─── DATA UNDER STUDY
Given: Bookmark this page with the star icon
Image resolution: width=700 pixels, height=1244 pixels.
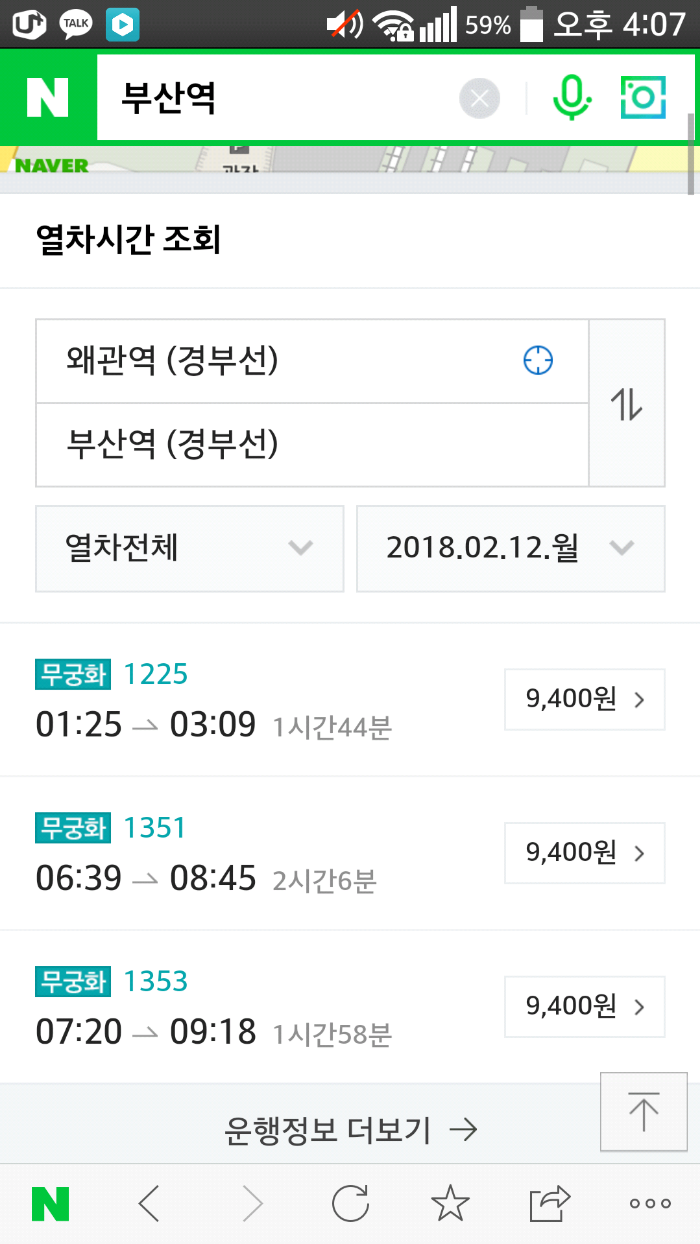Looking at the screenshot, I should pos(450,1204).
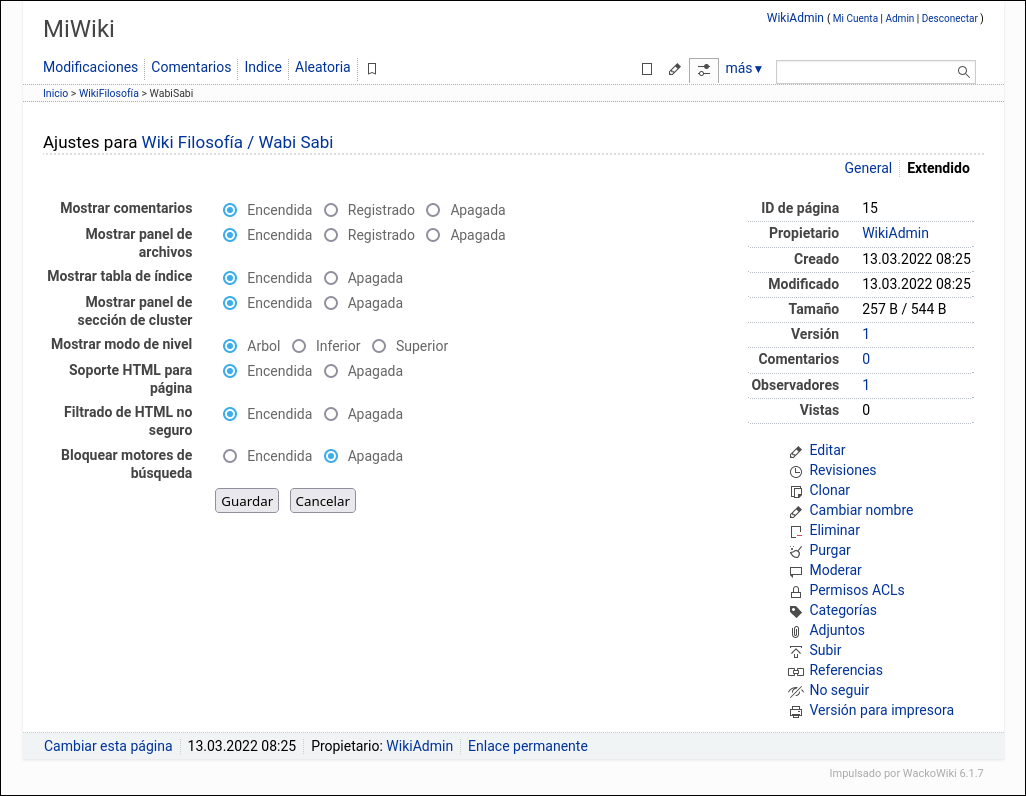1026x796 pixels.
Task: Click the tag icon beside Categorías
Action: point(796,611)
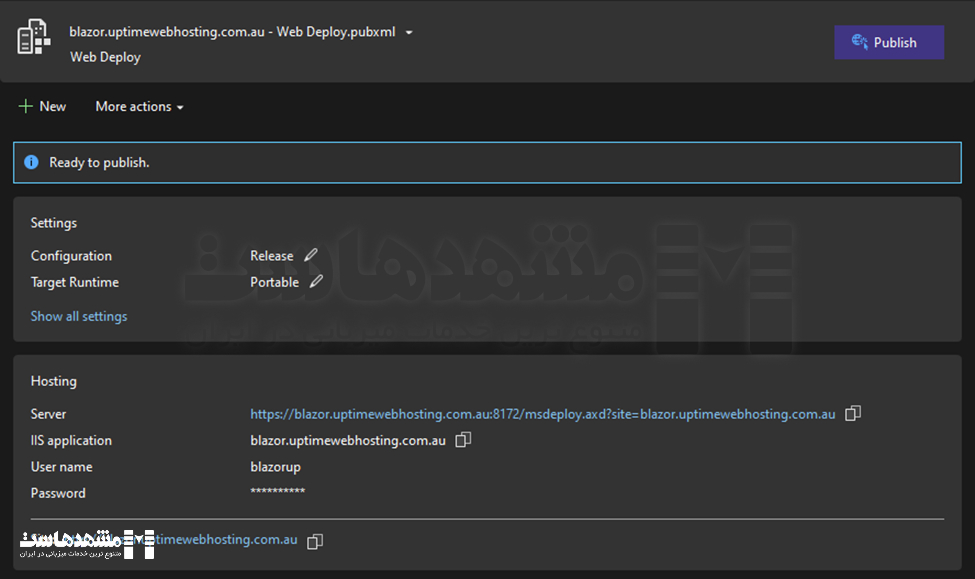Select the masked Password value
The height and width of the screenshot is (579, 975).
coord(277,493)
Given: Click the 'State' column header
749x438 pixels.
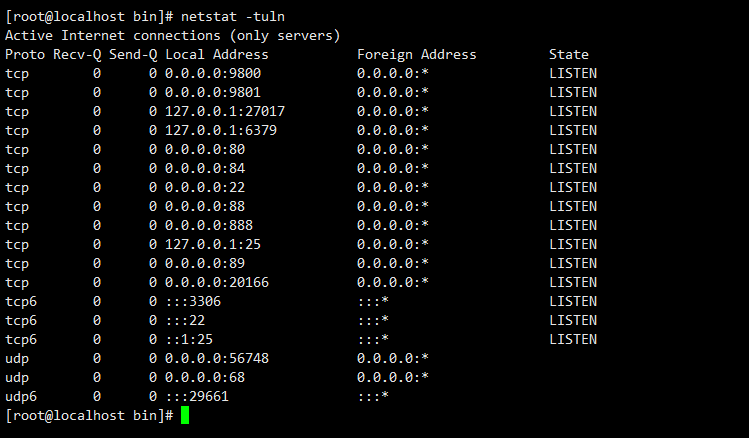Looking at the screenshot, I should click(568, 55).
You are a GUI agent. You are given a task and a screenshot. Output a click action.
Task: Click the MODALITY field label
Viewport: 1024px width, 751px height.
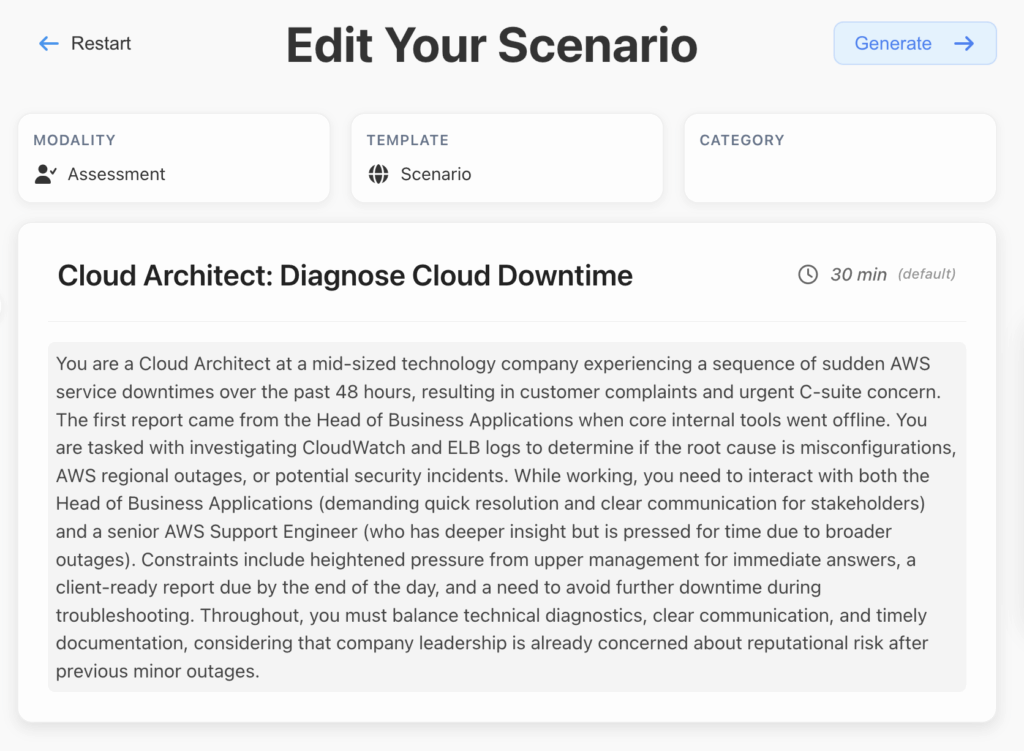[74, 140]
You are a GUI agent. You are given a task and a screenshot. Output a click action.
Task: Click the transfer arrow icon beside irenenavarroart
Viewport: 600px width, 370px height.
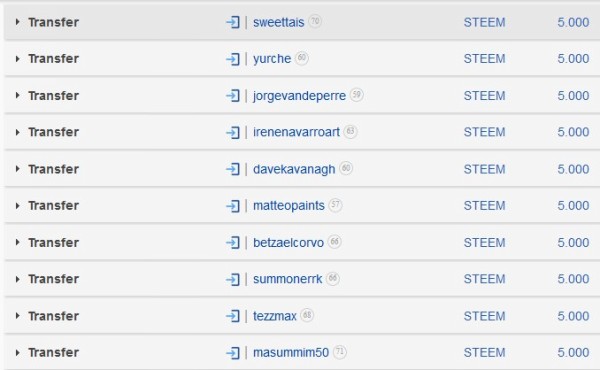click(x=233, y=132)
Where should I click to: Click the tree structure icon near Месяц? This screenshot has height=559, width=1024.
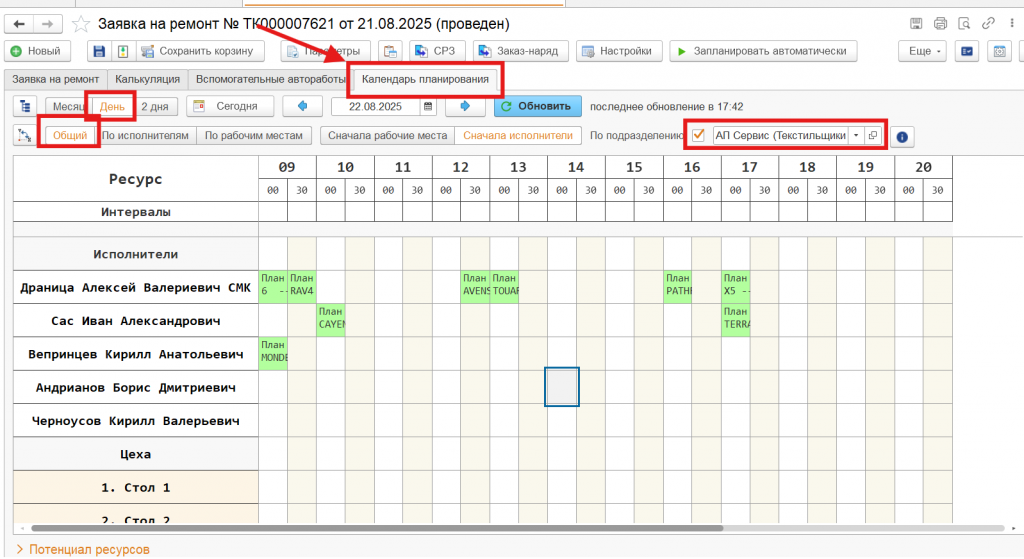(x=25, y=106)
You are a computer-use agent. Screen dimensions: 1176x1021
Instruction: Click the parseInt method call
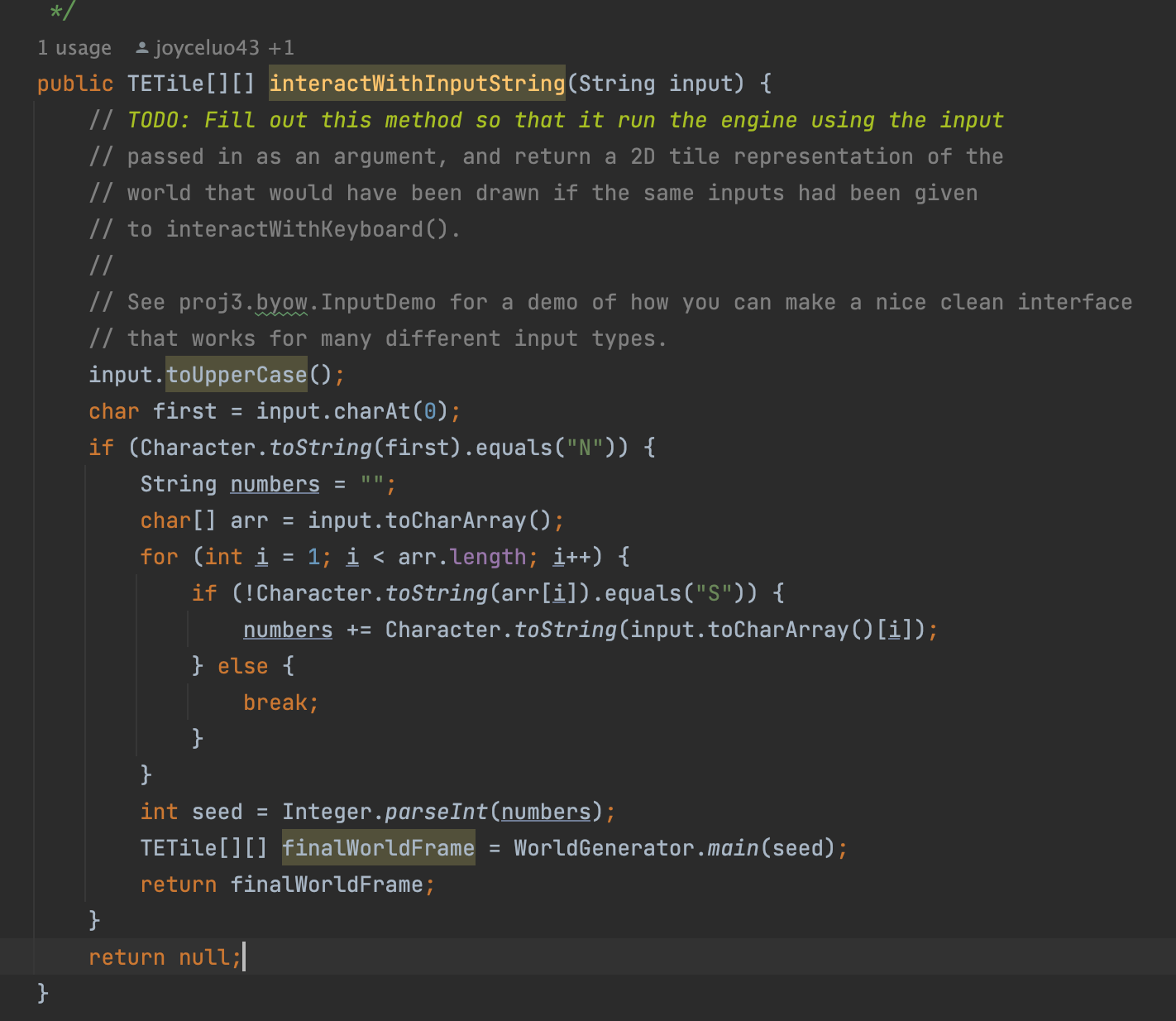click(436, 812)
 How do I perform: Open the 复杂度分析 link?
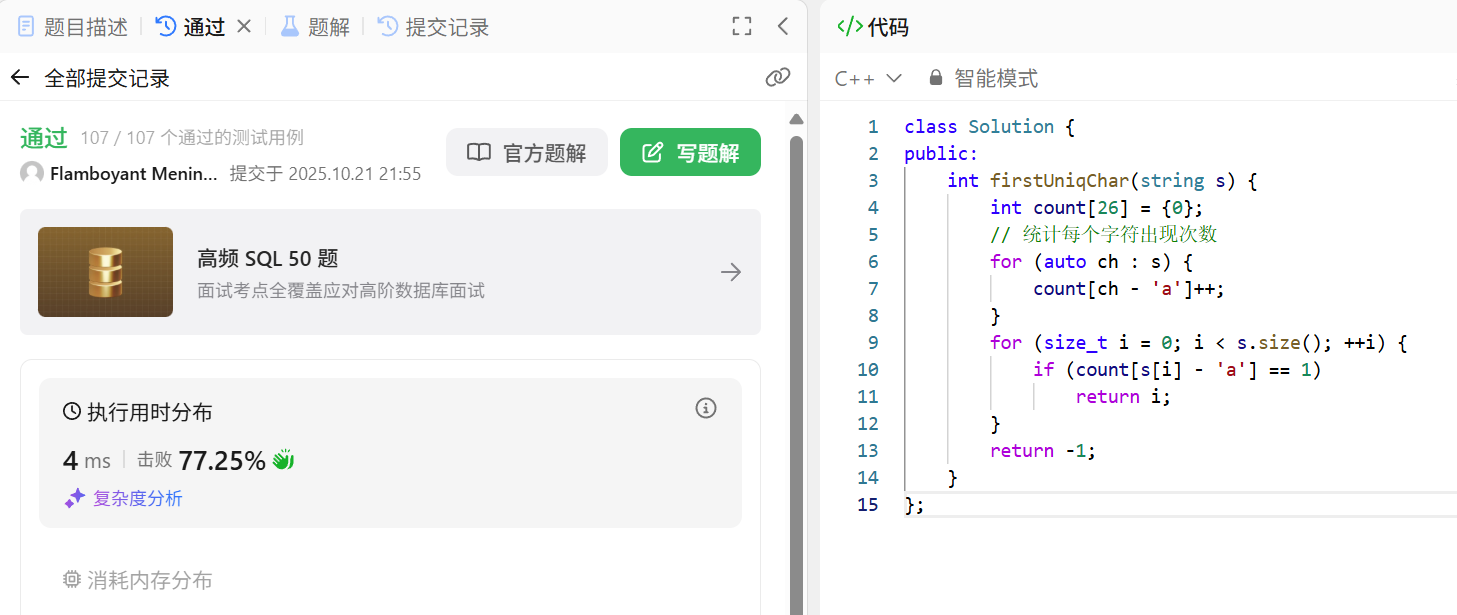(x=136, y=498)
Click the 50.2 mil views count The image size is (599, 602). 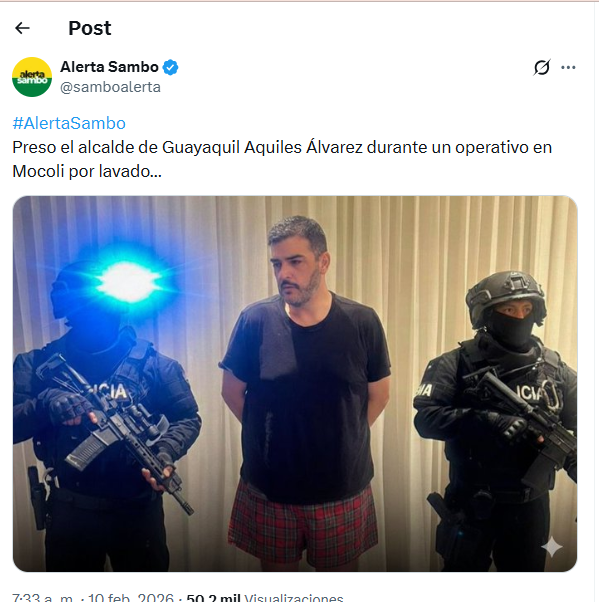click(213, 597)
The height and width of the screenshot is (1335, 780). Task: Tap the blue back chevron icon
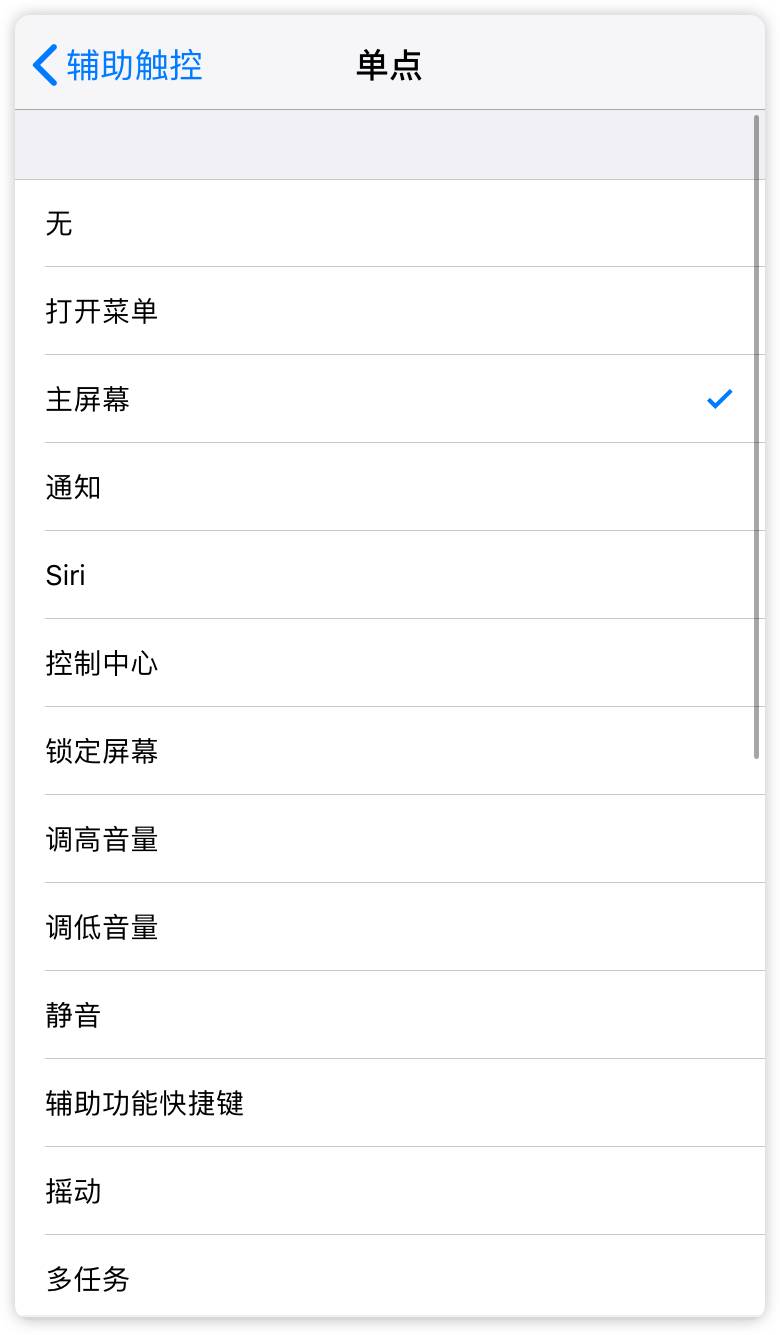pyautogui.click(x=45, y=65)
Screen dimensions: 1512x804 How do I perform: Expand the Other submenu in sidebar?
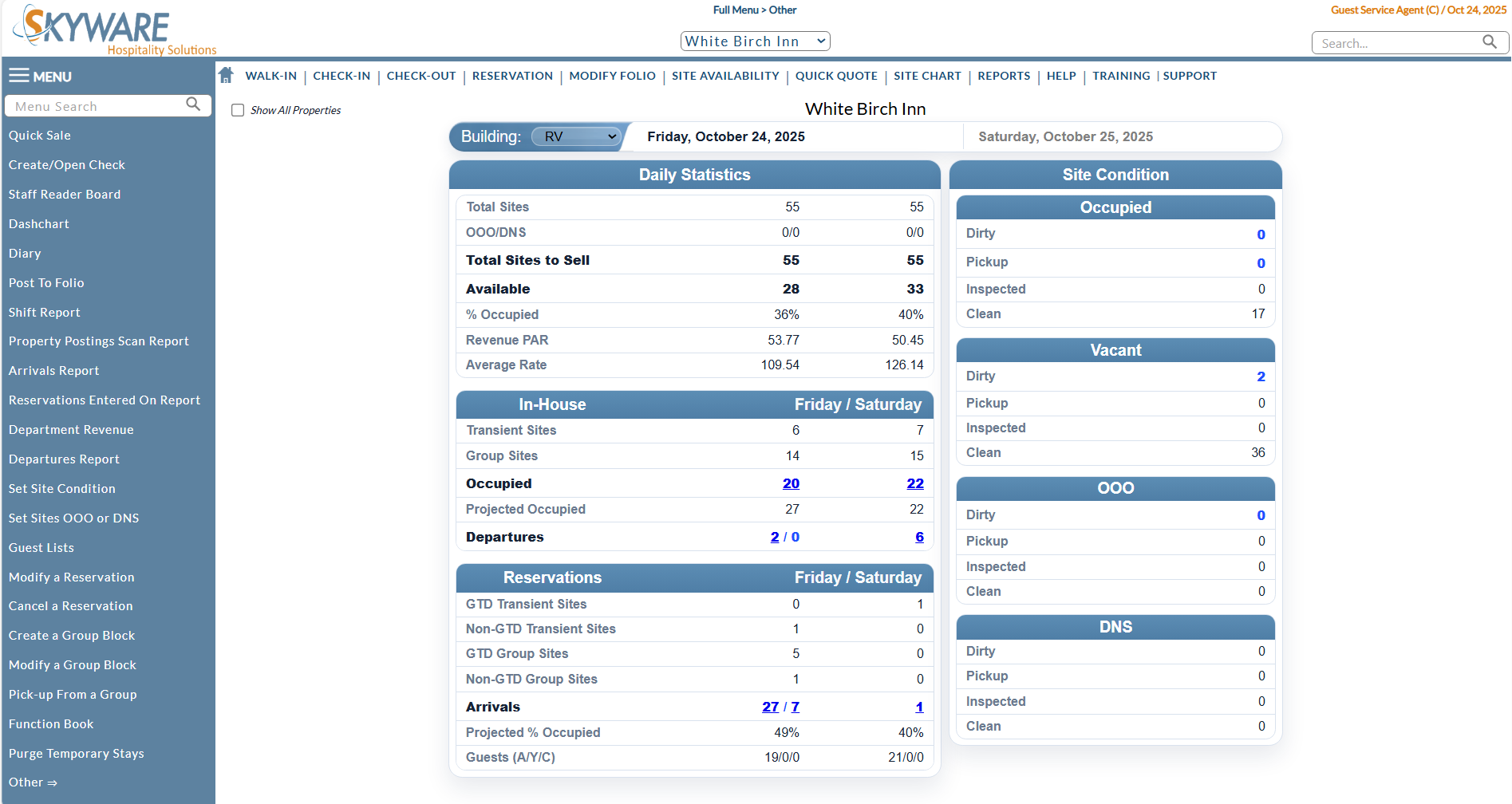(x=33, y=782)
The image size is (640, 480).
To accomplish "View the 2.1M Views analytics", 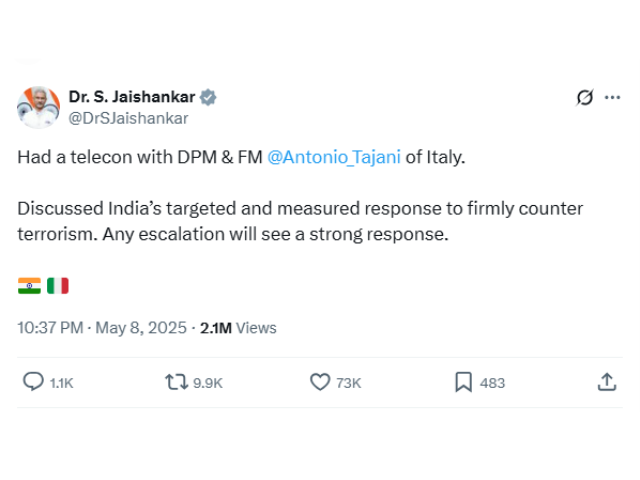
──────
**GOAL OF THE EXERCISE**
Pictures excluded, transcribe the listing above exactly from the line with "Image resolution: width=700" through the line with "Given: Click the 'State' column header", and no further.

**TASK RESPONSE**
Image resolution: width=700 pixels, height=1244 pixels.
Looking at the screenshot, I should pos(450,1204).
1026x796 pixels.
Task: Click the tag icon beside Categorías
Action: point(796,611)
Select the masked Password value
The height and width of the screenshot is (579, 975).
coord(277,493)
Given: Click the 'State' column header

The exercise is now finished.